The procedures and forms detailed as follows are provided as specified in the rule for the leave donation program (143CSR2). These procedures and forms may be changed from time to time as the need arises.

PROCEDURES

1. Applying To Receive Donated Leave

An employee who thinks he/she may be eligible for leave donations must first:

- complete Part I (Applicant Information) of the form titled APPLICATION TO RECEIVE DONATED LEAVE (Appendix A); and,

- have his/her physician or medical practitioner complete Part III of the same form. If the employee is applying to receive donated leave to care for an ill or injured member of their immediate family, the physician or medical practitioner for the family member completes Part III.

NOTE: If the employee, because of his/her medical condition, is unable to complete the application him/herself, it may be completed by an immediate family member or by the appointing authority. Item 10, however, is optional and, if completed, can only be completed by the employee.

Once both Parts I and III have been completed, the employee must:

- submit the APPLICATION TO RECEIVE DONATED LEAVE to his/her immediate supervisor or the person responsible for keeping his/her leave records.

2. Processing the APPLICATION TO RECEIVE DONATED LEAVE

When an APPLICATION TO RECEIVE DONATED LEAVE is received by an agency:

- forward it immediately to the person responsible for keeping the applicant's leave records.

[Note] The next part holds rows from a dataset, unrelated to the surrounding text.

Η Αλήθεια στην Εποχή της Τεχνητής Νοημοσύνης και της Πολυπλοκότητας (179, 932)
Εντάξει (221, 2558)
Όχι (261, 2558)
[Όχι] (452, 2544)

The person responsible for keeping the applicant's leave records, should:

- make sure Parts I and III are complete (if not, return to the applicant for completion), then

complete Part II of the APPLICATION TO RECEIVE DONATED LEAVE as follows.

Item 1. Determine if the employee receives leave as a benefit of employment. If the employee does NOT receive leave as a benefit of employment (for example, if they are a student exempt employee, 90-day exempt employee, contract employee, etc.) or if the employee leave benefits are conditional (i.e. if the employee is an intermittent or 6-month temporary employee), mark item 1 "NO" and go to item 6. If the employee does receive leave as a benefit of employment, mark item 1 "YES" and go to item 2.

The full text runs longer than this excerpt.